## Przekazany tekst

•••

Lecz ci, którzy nie oparli się pokusom, ci i upadli i stali się godnymi odrzucenia.
Nie masz tak skrytkego zakonu, ani tak skrytego miejsca, gdzieby nie
było pokus, albo przeciwności.
3. Człowiek, dopóki żyje, nie jest
zupełnie wolny od pokus, w nas bowiem
jest ich zaród i przyczyna, odkąd w pożądliwości rodzimy się.
Skoro jedna dolegliwość lub pokusa odstępuje,
wnet druga przychodzi i zawsze cierpieć musimy, albowiem człowiek utracił dobro pierwotnej szczęśliwości swojej.
Wielu usiłuje uciec od pokus,
a głębiej w nie wpada.
Przez samo uciekanie zwyciężyć
nie możem, lecz przez cierpliwość
i prawdziwą pokorę, od wszystkich
nieprzyjaciół silniejszymi się staniemy.
4. Kto zło powierzchownie tylko uchyla, a nie wyrywa je z korzeniem, ten mało postąpi w dobrem;
a owszem silniejsze i natarczywsze
pokusy rychło na niego uderzać
będą.
Pomału, przy wielkiej cierpliwości
i wytrwałości, a przy pomocy Boga,
lepiej zwyciężysz, niźli przez własną
surowość i uporczywość.
W razie pokusy, szukaj dobrej rady; a z cierpiącym pokusy nie obchodź się twardo, lecz pocieszaj go,
jakbyś pragnął, aby ciebie pocieszano.
5. Niestałość umysłu i małe zaufanie w Bogu, są początkiem
wszystkich złych pokus.

•••

## Przekazane dane
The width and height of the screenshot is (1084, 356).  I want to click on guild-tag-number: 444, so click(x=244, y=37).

•••

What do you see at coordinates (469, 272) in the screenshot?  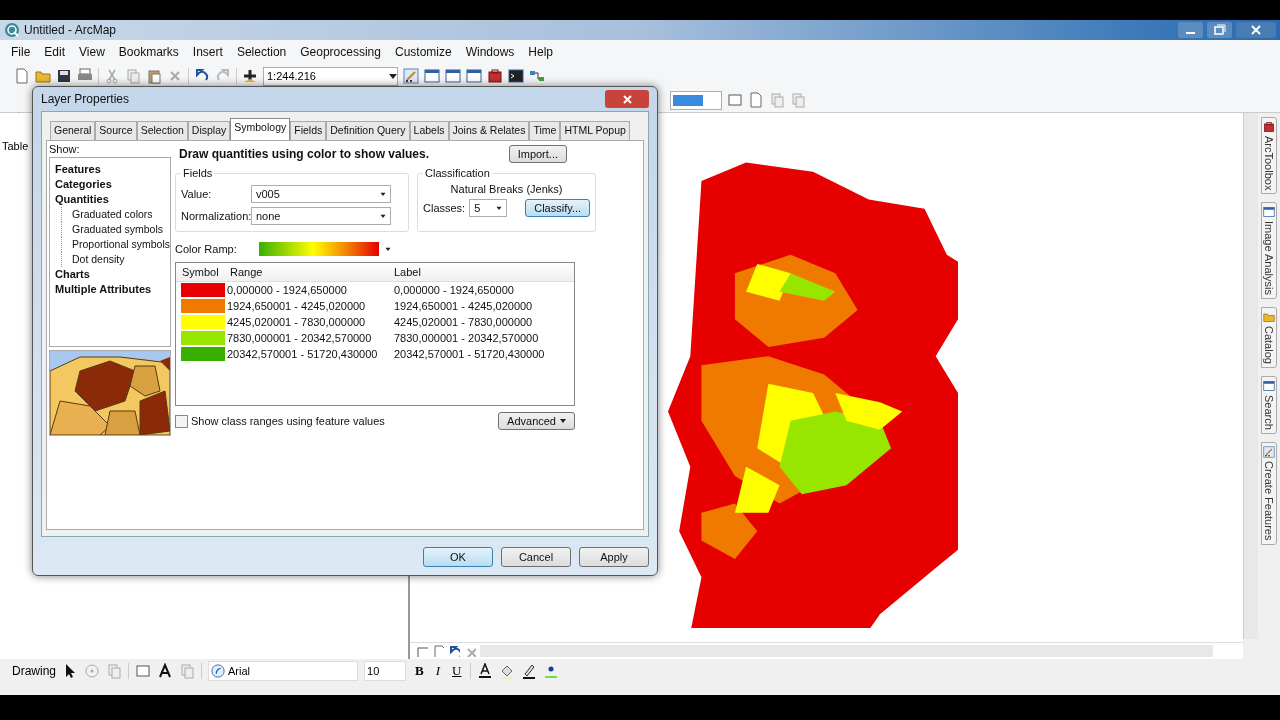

•••

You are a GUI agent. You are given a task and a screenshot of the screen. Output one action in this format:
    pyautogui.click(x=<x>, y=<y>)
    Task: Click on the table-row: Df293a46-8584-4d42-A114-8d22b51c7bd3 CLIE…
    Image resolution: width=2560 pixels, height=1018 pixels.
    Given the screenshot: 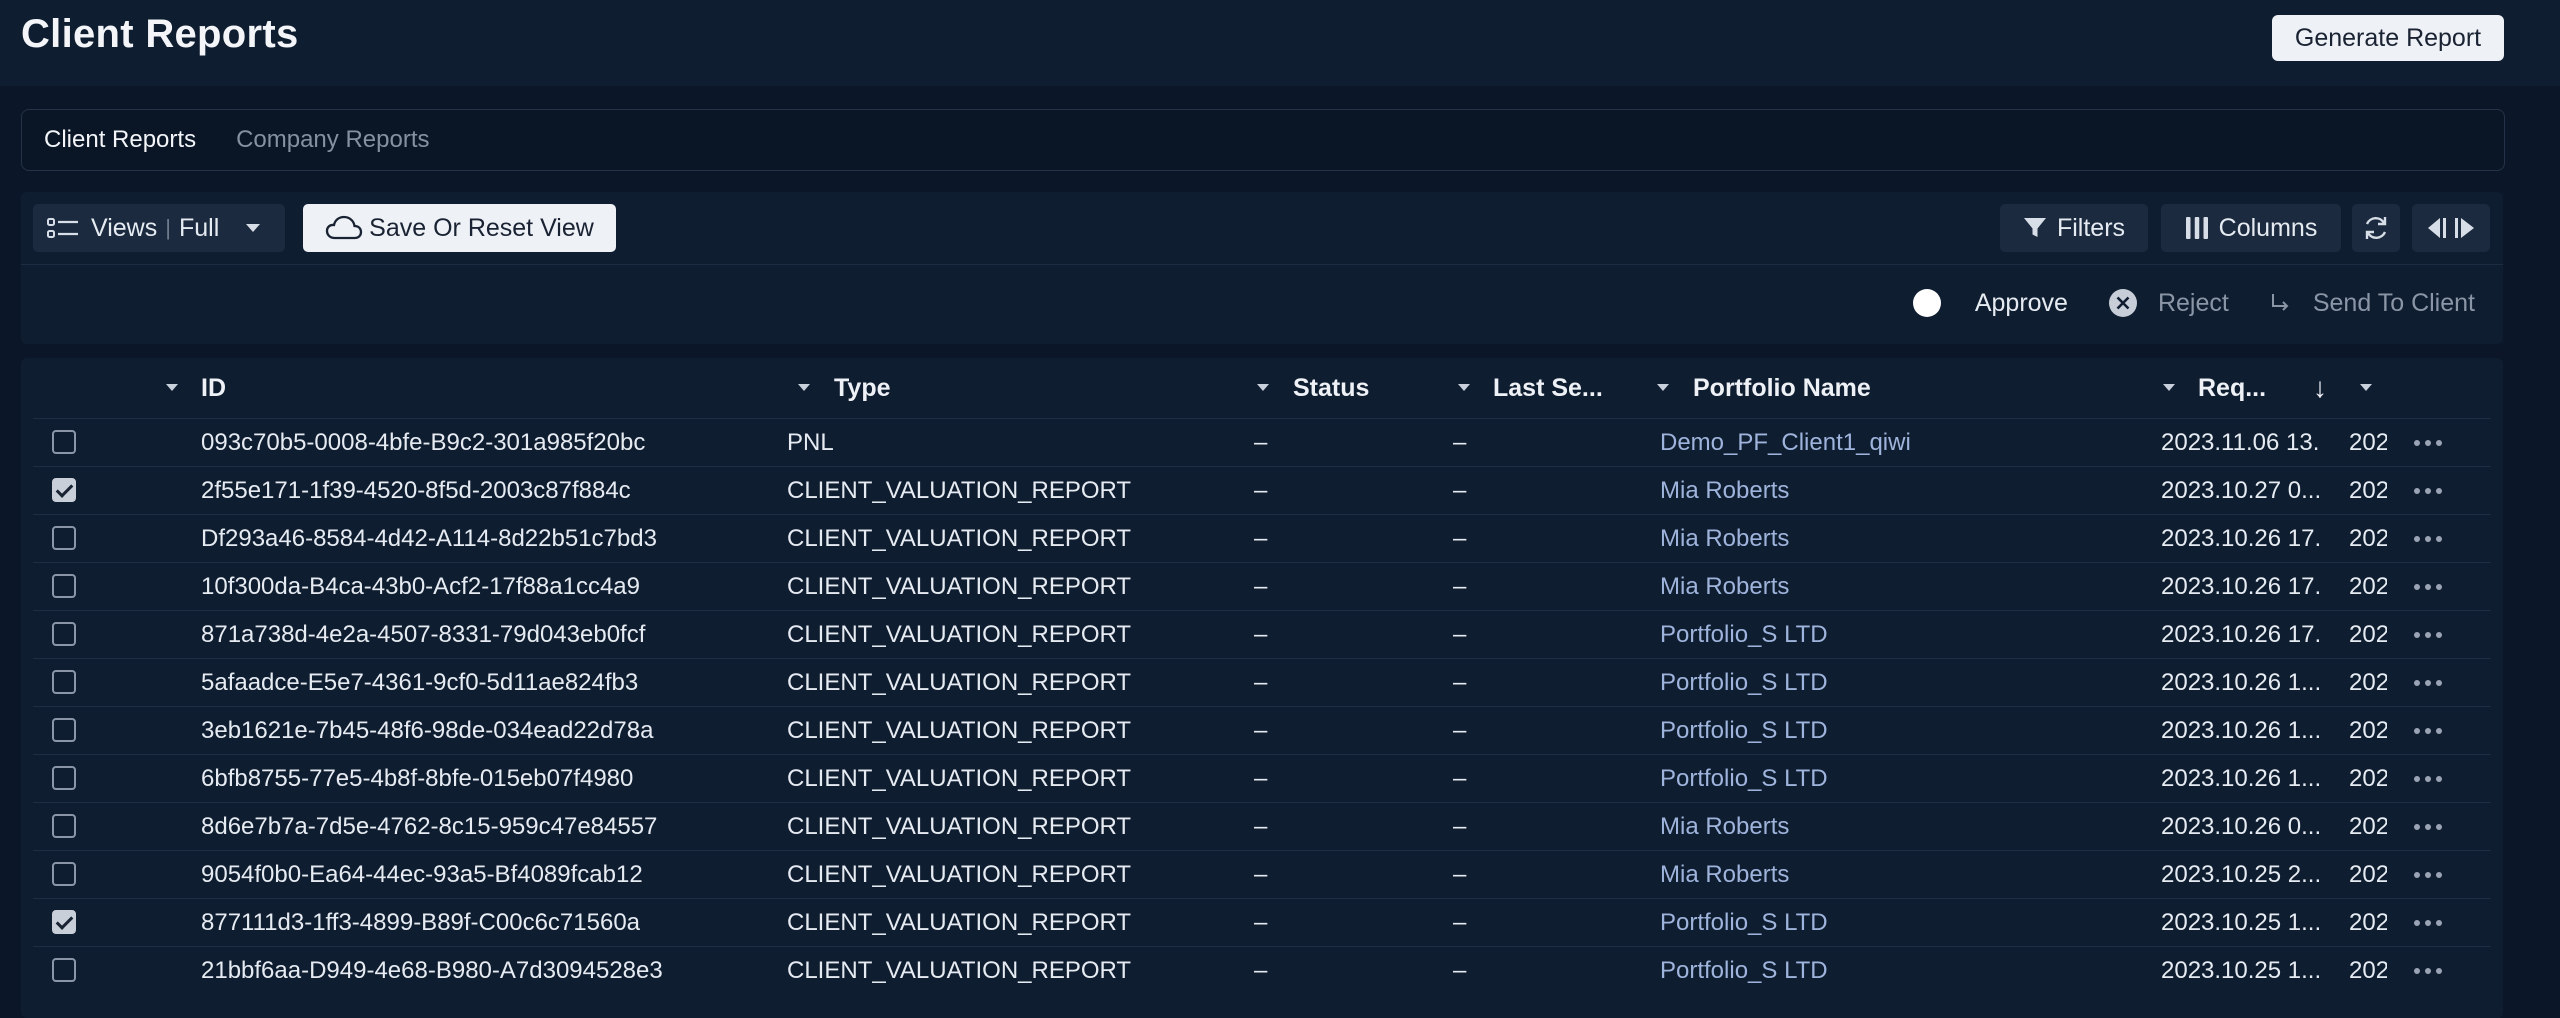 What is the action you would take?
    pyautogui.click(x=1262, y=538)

•••

## Zadanie do wykonania
Czy przepiszesz fragment tekstu o pokusach, zaczynając od słów „Nie masz tak”, a kończąc na słowach „pożądliwości rodzimy się.”, i wstawisz w nim „klasztoru” w miejsce „zakonu”?

## Odpowiedź poniżej
Nie masz tak skrytkego klasztoru, ani tak skrytego miejsca, gdzieby nie
było pokus, albo przeciwności.
3. Człowiek, dopóki żyje, nie jest
zupełnie wolny od pokus, w nas bowiem
jest ich zaród i przyczyna, odkąd w pożądliwości rodzimy się.